Going out in glory for Jesus meant laying aside His crown in heaven to be fitted with a crown of thorns. It meant removing His royal robes to be stripped of His clothing and beaten and spit upon. It meant forfeiting His throne next to His Father to be fastened with nails to a cross next to two criminals. And yet then and there, His prayer remained for us: “Father, forgive them, for they know not what they do.” He did it all for us. (Pause)
How often do our prayers focus on what is best for others? How often do we get caught up in a list of worldly wants and desires, and neglect what our neighbor needs? How often are our prayers just down-right selfish as we manifest before the Almighty God how discontent and unsatisfied we are with His gracious provision?
We hear a prayer from the lips of Jesus here today, and we ought to ask ourselves, where is our prayer life at? Are we fervent in prayer and pray without ceasing, or is prayer like a last life-line only to be used in utter desperation?
The Catechism teaches us that prayer is speaking to God in words and thoughts.
So what is on our minds as you pray? Is it others? Is it ourselves?
From the upper room to the cross, we can be thankful that Jesus’ thoughts and prayers were not for Himself. What remained upon His heart and mind was doing the will of His Father. What remained upon His heart and mind was doing what was necessary to forgive our sins. What remained upon His heart and mind was journeying to that cross, through the empty tomb, and returning to His Father in heaven.
And that is where He is now. We confess it week after week. “He ascended into heaven and sits at the right hand of God, the Father Almighty.”
This past Thursday was Ascension Day. On that great and glorious day, while surrounded by His disciples Jesus went out in glory and was raised up into heaven. This was the coronation of the Son of God. No longer was He to wear a crown of thorns. Once again, a crown of high esteem was placed upon His head, His royal robes were placed upon Him just as they once were, and he sat down on His throne right where He belongs.
And from that very throne, He continues to do the unthinkable. He exercises His authority on our behalf.
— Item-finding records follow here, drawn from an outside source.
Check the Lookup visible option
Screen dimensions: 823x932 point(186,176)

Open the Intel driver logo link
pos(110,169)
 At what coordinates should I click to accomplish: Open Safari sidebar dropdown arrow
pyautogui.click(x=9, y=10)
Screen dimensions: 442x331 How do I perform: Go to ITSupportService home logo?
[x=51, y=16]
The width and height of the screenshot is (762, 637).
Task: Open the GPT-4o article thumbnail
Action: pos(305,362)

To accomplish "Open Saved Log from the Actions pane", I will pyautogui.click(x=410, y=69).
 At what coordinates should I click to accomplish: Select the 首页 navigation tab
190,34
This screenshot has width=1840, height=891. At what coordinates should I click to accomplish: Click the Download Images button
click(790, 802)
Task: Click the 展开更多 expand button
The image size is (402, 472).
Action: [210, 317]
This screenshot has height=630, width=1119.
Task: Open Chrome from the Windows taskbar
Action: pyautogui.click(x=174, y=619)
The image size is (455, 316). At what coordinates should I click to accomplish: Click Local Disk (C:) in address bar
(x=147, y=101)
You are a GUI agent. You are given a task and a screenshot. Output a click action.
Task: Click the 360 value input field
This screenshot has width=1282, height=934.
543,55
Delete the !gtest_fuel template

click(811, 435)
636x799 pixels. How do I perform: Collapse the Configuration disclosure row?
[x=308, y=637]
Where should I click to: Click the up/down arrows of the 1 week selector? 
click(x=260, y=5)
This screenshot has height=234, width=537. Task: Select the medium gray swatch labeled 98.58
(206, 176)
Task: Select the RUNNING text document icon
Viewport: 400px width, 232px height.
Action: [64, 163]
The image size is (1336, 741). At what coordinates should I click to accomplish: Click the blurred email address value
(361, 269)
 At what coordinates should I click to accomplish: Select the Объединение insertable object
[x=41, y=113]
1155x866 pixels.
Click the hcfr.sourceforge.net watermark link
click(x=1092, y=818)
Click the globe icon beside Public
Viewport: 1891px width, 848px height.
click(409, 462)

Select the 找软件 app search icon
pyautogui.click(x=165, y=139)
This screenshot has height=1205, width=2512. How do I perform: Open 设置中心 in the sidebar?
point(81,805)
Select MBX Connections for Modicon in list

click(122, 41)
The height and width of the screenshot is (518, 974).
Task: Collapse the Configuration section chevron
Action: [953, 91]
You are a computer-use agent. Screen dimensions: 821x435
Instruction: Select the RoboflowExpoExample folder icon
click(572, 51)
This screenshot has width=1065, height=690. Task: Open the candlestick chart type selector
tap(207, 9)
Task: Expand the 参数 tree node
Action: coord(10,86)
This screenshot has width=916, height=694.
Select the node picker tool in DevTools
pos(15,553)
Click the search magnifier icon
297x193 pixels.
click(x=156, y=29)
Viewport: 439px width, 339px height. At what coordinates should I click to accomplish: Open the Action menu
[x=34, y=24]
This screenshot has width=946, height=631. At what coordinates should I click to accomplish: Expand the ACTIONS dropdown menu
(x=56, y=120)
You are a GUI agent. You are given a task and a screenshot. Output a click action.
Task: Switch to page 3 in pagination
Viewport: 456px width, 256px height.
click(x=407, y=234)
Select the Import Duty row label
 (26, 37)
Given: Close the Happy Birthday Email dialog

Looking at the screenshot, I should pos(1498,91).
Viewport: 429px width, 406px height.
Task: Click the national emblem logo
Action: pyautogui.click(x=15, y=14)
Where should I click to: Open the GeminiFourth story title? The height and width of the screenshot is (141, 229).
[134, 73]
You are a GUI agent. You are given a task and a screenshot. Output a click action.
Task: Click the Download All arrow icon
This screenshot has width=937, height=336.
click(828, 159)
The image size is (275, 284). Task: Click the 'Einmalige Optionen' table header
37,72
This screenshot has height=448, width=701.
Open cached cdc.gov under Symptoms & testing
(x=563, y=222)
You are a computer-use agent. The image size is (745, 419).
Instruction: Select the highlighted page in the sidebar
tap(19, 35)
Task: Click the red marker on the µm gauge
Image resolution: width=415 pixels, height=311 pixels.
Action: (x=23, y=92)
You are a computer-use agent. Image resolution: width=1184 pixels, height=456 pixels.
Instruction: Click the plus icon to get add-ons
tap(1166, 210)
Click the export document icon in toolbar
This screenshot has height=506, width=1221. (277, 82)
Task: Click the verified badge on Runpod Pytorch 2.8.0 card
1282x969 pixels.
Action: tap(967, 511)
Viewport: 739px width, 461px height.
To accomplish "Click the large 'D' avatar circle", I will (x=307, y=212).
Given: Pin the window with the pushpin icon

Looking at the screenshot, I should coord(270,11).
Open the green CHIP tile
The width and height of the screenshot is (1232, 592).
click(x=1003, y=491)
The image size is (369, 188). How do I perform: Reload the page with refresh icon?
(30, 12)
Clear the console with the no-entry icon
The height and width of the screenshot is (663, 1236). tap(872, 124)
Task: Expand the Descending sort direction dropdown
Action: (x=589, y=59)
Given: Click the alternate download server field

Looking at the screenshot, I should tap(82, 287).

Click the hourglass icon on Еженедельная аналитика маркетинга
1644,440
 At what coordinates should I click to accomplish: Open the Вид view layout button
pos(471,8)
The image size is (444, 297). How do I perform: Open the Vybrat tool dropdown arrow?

He prays for us, He pleads for us, He petitions for us.
Jesus’ prayer for us is that we would go out in a blaze of glory…that we would be people concerned about God's glory and not our own…that we would be people of prayer…that we would be focused on others…that we would share what we have been given to share…and that one day we would see His glory face to face.
Oh yes, at the Father’s right hand, Jesus is there interceding on our behalf, and the Father delights in what He has to say because the Father loves to hear from His Son.
And all the while, even though He has gone in glory into heaven, He has not left us. As we heard last week, He keeps coming to us…in His Word…in His Sacraments. He does not leave us or forsake us...ever!
For all those who are struggling with feeling alone and isolated right now, please take that to heart. As Jesus goes out in glory, He does not abandon us. He never will. Jesus says, “As long as I am in the world, I am the light of the world” (John 9:5). And He keeps coming to us to shed His light into the darkness of our lives to deliver us the peace of His presence and the hope of life everlasting.
And that is what we all look forward to as we look to His return. Where He once went out in glory through cross, the empty tomb, and the ascension, there is a day that we look for in joyful anticipation.
What a day that will be! To look into the clouds. To see the Son of God descend. To witness the dead raised back to life. And to always be with our Lord.
On that day great and glorious day, we will see with our own eyes that His farewell address was no “good-bye,” but rather, “until we meet again in glory.”
And we will meet again. Jesus, our King who went out in glory, is coming soon. And so we pray: “Come, Lord Jesus! And come quickly. In Jesus’ name. Amen.”
The peace of God which surpasses all human understanding guard and keep your hearts and minds in Christ Jesus our Lord. Amen.